Village in Uttar Pradesh, India

Daudpur is a village in Kishni block of Mainpuri district, Uttar Pradesh. As of 2011, it had a total population of 1,894, in 325 households.

== Demographics ==
As of 2011, Daudpur had a population of 1,894, in 325 households. This population was 53.7% male (1,017) and 46.3% female (877). The 0-6 age group numbered 271 (157 male and 114 female), or 14.3% of the total population. 568 residents were members of Scheduled Castes, or 30.0% of the total.

The 1981 census recorded Daudpur as having a population of 959 people, in 148 households.

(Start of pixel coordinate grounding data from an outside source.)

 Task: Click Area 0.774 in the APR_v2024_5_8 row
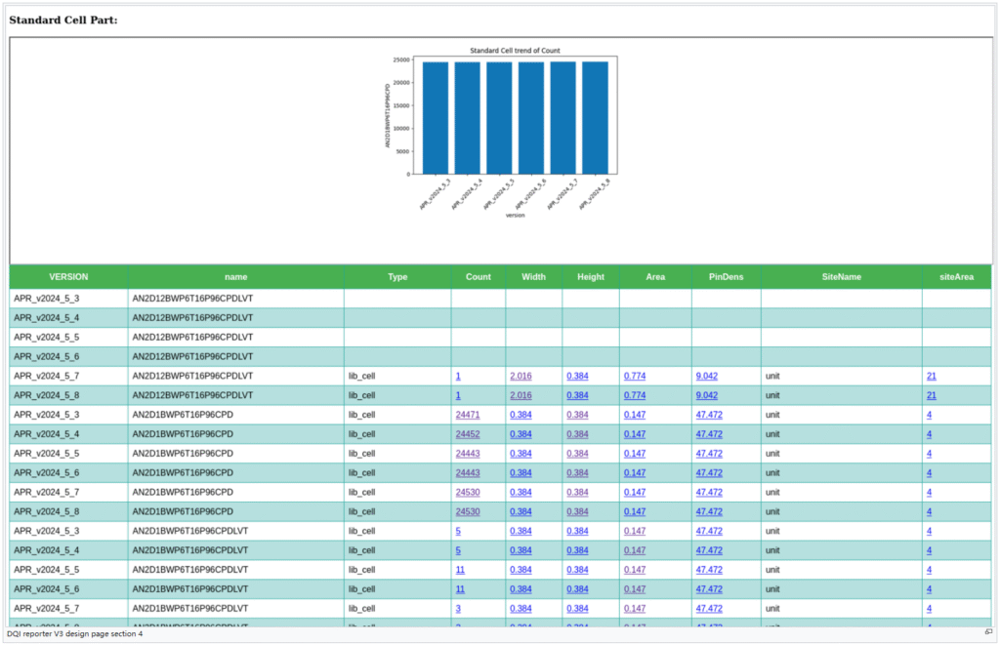pos(634,395)

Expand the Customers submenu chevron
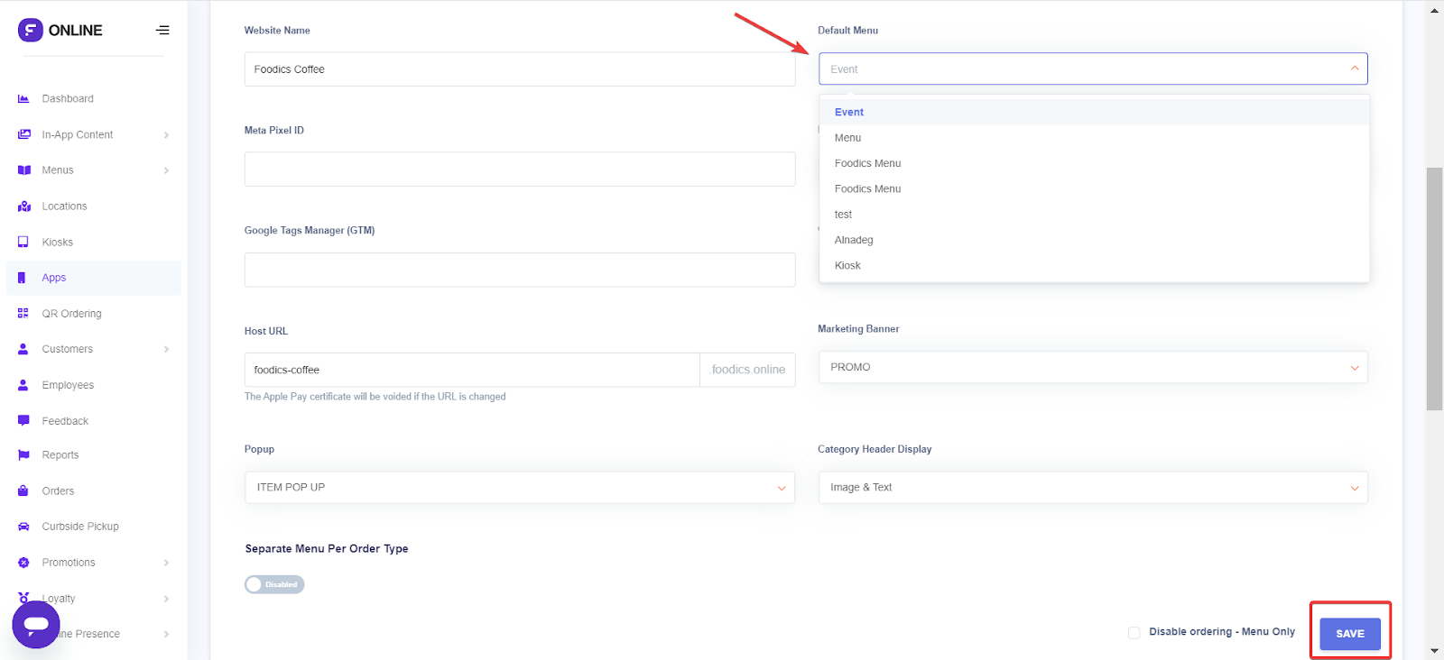coord(166,350)
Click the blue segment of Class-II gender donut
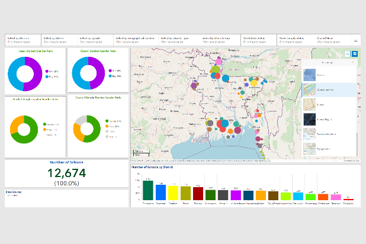Image resolution: width=366 pixels, height=244 pixels. [x=76, y=74]
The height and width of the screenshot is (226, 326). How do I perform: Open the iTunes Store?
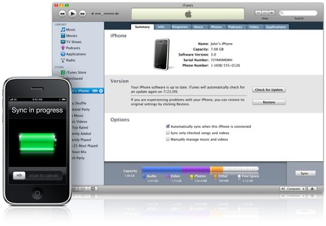pos(74,73)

The 1961 census recorded Daudpur as comprising 4 hamlets, with a total population of 603 people (327 male and 276 female), in 112 households and 92 physical houses. The area of the village was given as 939 acres.

== Infrastructure ==
As of 2011, Daudpur had 1 primary school; it did not have any healthcare facilities. Drinking water was provided by tap, well, hand pump, and tube well; there were no public toilets. The village had a post office and public library, as well as at least some access to electricity for residential and agricultural purposes. Streets were made of kachcha materials.